■ Exercises to complete
1 > Reproduce word for word everything in the passage on Renaissance wedding art from "Here is an interesting" down to "bond through art.".
2 > According to the passage on Renaissance wedding art, who wrote the poem cycle the Triumph of Modesty, and in what decade?
3 > Does the passage on Renaissance wedding art support each of these statements? (a) Cassoni were dowry chests. (b) Birthing trays were given as a gift for a new father. (c) The Triumph of Modesty describes Chastity being vanquished by Love.

Here is an interesting perspective on the complexities of transforming a virtuous maiden into a chaste but sexually productive matron. "How does a maiden shift from bride to matron and" pay the marital debt?" Cristelle Baskins asks in her article "Il Trionfo della Pudicizia" (The Triumph of Modesty), a fascinating study of the economic exchanges negotiated before and after marriage. Baskins also examines the type of goods provided in the exchange that sought to educate the couple on their marital proper roles and reinforce the marriage bond through art.
"In those negotiations concerning marital chastity, Elizabeth Cohen reminds us, the language of debt, payment, and exchange makes virginity a commodity. Fifteenth and sixteenth wedding furniture, including elaborately painted and historiated lettucci (beds), cassoni (dowry chests), and spalliere (wains-coating), is a domestic commodity employed in conspicuous consumption; it also offers an opportunity to examine Renaissance marriage ideology through the visual imagery geared for the primary spectatorship of brides and grooms." (118)
Among the upper classes, it was expected that husbands would demonstrate their status and wealth by purchasing elaborately painted wedding furniture, commissioning religious paintings and sculptures, and deshi da parto (birthing trays), which were also painted and given as a gift for a new mother. It would also launch the future husband as a cultured man, purchasing expensive art. The subject matter of the art would have been carefully selected to reflect both the couples' status and "aimed to elucidate using example and perhaps even more concretely to inspire the conception of children and thus the expansion of the patriline. The most popular choice of art, it seems, was a reproduction of the Triumph of Modesty, a poem cycle written by Francesco Petrarca in the 1340s -- describing Cupid/Love being vanquished by Laura/Chastity and often appeared in horizontal panels on a cassoni.

■ Stored data

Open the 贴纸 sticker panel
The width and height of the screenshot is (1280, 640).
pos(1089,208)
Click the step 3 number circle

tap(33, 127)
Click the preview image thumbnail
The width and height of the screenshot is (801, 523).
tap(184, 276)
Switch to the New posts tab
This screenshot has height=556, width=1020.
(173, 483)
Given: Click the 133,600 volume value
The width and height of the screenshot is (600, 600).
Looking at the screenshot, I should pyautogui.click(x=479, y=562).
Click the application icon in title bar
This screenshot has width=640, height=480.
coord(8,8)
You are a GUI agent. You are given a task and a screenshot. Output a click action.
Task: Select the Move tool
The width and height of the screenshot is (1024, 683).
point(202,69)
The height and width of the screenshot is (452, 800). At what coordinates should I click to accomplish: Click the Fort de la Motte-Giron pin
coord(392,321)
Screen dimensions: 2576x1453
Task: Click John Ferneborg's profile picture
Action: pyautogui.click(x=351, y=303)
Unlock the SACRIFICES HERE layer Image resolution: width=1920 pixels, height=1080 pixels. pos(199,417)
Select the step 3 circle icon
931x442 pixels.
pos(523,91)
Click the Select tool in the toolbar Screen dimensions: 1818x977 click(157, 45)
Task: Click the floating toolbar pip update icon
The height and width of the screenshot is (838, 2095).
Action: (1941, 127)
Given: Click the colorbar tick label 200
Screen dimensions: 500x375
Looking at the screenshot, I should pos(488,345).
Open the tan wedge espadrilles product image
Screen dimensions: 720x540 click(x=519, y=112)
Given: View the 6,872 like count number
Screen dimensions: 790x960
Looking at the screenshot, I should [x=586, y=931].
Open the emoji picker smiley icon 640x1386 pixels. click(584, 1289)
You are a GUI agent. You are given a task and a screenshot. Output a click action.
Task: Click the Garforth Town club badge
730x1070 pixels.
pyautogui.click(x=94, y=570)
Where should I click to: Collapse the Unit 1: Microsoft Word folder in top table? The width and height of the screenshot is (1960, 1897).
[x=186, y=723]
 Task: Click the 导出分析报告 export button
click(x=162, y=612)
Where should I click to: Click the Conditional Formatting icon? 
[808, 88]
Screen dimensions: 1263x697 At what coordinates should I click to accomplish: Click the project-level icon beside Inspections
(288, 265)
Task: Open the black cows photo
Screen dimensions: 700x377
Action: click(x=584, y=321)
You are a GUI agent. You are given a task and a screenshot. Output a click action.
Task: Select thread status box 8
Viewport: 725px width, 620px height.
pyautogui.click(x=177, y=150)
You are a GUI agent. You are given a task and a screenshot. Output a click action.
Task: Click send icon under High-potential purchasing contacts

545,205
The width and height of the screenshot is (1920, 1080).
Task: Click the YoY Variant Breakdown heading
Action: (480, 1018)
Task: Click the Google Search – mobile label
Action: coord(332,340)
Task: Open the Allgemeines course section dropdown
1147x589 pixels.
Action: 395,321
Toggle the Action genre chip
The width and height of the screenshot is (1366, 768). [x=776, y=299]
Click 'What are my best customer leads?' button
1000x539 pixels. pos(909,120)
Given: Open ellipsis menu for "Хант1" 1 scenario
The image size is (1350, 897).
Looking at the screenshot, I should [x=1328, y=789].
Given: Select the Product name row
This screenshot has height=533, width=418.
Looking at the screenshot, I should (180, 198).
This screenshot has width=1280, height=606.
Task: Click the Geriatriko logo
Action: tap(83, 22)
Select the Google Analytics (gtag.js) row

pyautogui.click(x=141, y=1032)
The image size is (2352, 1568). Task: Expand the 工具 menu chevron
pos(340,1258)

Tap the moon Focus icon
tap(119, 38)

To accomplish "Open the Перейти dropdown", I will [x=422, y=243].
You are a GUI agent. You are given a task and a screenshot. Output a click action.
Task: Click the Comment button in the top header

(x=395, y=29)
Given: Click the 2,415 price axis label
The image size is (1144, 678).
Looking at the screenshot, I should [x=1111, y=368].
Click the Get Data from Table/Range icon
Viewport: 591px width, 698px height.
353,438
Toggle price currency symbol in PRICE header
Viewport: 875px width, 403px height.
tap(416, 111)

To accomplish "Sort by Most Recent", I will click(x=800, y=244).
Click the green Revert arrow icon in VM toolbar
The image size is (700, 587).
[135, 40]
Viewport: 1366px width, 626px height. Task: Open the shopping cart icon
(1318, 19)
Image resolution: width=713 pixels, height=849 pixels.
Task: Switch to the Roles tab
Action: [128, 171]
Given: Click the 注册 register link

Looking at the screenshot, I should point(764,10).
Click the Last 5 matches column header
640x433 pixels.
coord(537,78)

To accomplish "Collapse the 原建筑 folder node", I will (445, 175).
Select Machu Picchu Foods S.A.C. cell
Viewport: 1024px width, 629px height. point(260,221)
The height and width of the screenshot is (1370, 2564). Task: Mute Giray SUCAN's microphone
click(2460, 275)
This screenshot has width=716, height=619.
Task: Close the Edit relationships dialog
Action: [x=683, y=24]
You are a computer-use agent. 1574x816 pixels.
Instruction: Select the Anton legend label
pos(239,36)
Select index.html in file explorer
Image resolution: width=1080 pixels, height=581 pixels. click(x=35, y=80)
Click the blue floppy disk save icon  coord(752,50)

■ The replies
1 >
Here is an interesting perspective on the complexities of transforming a virtuous maiden into a chaste but sexually productive matron. "How does a maiden shift from bride to matron and" pay the marital debt?" Cristelle Baskins asks in her article "Il Trionfo della Pudicizia" (The Triumph of Modesty), a fascinating study of the economic exchanges negotiated before and after marriage. Baskins also examines the type of goods provided in the exchange that sought to educate the couple on their marital proper roles and reinforce the marriage bond through art.

2 > Francesco Petrarca wrote it in the 1340s.

3 >
(a) Yes: "cassoni (dowry chests)"
(b) No: "given as a gift for a new mother"
(c) No: "describing Cupid/Love being vanquished by Laura/Chastity"